■ WHAT YOU WILL DO
Write down exactly the lines of the listing below, beginning with the one containing "Select the invoice_header" and closing with the final line.

■ MATERIAL SHOWN
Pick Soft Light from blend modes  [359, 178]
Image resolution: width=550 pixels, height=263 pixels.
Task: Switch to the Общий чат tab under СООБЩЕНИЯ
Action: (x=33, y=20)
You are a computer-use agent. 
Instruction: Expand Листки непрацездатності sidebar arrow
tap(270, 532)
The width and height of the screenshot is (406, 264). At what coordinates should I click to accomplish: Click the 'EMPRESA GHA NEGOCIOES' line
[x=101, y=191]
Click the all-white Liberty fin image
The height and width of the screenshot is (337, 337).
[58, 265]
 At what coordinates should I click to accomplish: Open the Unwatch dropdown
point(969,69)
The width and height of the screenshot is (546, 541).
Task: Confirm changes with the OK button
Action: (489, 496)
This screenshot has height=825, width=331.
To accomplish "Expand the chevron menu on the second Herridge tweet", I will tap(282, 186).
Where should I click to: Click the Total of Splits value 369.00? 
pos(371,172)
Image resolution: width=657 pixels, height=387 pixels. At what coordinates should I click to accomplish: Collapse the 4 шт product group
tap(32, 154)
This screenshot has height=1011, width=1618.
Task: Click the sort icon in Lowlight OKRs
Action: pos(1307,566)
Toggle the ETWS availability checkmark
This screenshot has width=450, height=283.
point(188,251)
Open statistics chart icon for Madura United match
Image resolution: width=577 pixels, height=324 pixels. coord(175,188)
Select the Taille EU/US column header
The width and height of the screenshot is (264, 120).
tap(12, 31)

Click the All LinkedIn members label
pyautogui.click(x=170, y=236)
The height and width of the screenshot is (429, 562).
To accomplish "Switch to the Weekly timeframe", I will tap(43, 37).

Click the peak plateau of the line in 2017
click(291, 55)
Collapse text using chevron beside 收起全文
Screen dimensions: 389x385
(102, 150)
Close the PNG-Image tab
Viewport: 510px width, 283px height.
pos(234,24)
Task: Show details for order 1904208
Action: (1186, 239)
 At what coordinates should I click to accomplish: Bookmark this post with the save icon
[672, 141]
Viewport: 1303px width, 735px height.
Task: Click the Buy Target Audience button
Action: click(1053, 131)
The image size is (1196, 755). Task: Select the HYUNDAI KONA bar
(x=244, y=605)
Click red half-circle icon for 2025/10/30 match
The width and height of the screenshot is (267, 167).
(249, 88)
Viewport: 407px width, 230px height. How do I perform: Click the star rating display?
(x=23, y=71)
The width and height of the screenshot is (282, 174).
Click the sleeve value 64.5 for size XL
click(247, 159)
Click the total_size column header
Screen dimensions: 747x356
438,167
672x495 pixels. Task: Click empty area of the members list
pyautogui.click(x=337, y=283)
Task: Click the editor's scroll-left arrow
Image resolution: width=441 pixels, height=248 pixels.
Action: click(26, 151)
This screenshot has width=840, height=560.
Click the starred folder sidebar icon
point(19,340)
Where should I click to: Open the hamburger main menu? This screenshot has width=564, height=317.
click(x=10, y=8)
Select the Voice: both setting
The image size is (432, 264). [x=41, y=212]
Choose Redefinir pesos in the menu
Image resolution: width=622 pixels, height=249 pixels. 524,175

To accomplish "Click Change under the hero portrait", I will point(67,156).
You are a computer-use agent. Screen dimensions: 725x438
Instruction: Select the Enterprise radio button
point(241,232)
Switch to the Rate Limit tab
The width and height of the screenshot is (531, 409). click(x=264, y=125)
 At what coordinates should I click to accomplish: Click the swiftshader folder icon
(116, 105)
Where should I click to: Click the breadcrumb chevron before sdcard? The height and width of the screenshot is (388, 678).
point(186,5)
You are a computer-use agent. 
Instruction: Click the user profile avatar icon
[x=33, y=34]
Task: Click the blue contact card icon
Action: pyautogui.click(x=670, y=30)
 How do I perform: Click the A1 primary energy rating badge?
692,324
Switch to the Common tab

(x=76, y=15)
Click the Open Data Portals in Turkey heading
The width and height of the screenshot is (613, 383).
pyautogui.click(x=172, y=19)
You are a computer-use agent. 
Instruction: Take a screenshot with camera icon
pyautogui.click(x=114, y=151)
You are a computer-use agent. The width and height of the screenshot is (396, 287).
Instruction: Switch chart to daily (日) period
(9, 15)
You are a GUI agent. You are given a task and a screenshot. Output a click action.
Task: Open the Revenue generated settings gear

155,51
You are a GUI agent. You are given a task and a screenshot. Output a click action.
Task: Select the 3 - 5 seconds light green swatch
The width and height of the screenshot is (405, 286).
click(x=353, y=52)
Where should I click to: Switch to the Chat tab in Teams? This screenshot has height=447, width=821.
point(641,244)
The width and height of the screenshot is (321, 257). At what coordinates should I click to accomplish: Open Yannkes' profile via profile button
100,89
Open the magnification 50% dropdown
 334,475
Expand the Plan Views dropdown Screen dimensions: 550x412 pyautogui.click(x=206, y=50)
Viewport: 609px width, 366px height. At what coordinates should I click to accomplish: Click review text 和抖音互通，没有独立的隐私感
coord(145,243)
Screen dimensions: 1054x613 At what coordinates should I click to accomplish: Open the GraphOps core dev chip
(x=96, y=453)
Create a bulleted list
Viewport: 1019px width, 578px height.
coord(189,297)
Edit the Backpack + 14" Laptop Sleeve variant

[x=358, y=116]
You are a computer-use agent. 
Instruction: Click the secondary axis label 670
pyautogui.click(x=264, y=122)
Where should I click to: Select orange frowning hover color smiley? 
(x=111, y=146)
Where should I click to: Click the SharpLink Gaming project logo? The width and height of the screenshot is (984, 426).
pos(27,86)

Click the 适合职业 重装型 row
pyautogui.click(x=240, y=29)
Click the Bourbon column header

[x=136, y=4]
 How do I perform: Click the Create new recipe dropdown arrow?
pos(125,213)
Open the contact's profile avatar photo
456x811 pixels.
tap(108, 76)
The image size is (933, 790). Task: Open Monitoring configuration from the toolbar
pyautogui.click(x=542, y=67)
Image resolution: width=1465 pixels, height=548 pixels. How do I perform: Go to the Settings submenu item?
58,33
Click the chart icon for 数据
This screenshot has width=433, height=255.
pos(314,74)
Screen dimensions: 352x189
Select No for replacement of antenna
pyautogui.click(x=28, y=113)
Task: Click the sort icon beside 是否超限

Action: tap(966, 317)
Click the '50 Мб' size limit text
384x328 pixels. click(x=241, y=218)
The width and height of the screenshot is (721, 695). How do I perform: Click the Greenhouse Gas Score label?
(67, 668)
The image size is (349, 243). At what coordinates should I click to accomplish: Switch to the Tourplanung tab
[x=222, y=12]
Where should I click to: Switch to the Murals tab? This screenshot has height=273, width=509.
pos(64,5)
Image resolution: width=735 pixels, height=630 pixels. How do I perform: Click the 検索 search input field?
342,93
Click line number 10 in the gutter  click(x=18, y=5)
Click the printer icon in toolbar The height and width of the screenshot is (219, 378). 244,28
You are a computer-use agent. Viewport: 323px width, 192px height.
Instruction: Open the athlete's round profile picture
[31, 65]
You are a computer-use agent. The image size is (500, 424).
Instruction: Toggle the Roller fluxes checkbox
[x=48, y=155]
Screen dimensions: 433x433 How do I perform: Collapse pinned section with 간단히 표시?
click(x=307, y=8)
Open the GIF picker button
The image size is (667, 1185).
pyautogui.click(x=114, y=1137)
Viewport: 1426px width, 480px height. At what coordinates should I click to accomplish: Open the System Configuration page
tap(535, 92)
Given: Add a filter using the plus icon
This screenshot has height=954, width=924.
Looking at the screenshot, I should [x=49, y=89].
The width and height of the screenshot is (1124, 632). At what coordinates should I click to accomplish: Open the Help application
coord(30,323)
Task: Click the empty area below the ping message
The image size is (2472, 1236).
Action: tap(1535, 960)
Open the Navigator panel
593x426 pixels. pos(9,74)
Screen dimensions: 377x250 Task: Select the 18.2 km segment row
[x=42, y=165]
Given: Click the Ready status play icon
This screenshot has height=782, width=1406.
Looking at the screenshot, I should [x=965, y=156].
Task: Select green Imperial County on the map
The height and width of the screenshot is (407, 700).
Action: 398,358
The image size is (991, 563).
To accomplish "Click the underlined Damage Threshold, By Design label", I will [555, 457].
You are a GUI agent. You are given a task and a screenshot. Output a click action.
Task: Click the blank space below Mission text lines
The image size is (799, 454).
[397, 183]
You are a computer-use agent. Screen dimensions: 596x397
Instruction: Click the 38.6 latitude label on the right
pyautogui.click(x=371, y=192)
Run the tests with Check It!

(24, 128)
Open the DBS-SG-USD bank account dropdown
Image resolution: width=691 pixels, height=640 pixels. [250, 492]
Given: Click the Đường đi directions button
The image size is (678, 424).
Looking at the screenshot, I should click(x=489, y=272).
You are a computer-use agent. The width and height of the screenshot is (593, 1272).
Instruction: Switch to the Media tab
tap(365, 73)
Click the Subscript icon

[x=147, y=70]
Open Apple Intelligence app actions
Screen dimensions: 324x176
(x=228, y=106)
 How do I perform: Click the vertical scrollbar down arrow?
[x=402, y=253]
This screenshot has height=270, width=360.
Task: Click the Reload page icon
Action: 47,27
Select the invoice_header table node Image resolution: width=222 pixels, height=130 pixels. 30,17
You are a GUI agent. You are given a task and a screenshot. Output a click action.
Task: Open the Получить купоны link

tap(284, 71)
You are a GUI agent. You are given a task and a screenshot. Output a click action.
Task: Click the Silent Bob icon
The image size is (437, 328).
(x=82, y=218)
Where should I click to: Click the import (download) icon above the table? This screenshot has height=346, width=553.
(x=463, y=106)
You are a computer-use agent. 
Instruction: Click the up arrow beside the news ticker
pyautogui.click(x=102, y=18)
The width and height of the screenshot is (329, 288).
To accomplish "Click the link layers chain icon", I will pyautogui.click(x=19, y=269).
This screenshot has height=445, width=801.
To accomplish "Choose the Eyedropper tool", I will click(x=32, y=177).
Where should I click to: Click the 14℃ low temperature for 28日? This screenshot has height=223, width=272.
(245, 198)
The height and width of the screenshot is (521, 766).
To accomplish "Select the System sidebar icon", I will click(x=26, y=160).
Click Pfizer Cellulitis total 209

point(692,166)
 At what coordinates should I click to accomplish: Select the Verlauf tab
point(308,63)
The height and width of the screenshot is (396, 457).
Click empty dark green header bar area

■ YOUR RESPONSE
Select the invoice_header table node Image resolution: width=222 pixels, height=130 pixels. 30,17
You are a GUI agent. You are given a task and a screenshot. Output a click action.
Task: Open the Получить купоны link

tap(284, 71)
You are a GUI agent. You are given a task and a screenshot. Output a click action.
Task: Click the Silent Bob icon
The image size is (437, 328).
(x=82, y=218)
Where should I click to: Click the import (download) icon above the table? This screenshot has height=346, width=553.
(x=463, y=106)
You are a computer-use agent. 
Instruction: Click the up arrow beside the news ticker
pyautogui.click(x=102, y=18)
The width and height of the screenshot is (329, 288).
To accomplish "Click the link layers chain icon", I will pyautogui.click(x=19, y=269).
This screenshot has height=445, width=801.
To accomplish "Choose the Eyedropper tool", I will click(x=32, y=177).
Where should I click to: Click the 14℃ low temperature for 28日? This screenshot has height=223, width=272.
(245, 198)
The height and width of the screenshot is (521, 766).
To accomplish "Select the System sidebar icon", I will click(x=26, y=160).
Click Pfizer Cellulitis total 209

point(692,166)
 At what coordinates should I click to accomplish: Select the Verlauf tab
point(308,63)
The height and width of the screenshot is (396, 457).
Click empty dark green header bar area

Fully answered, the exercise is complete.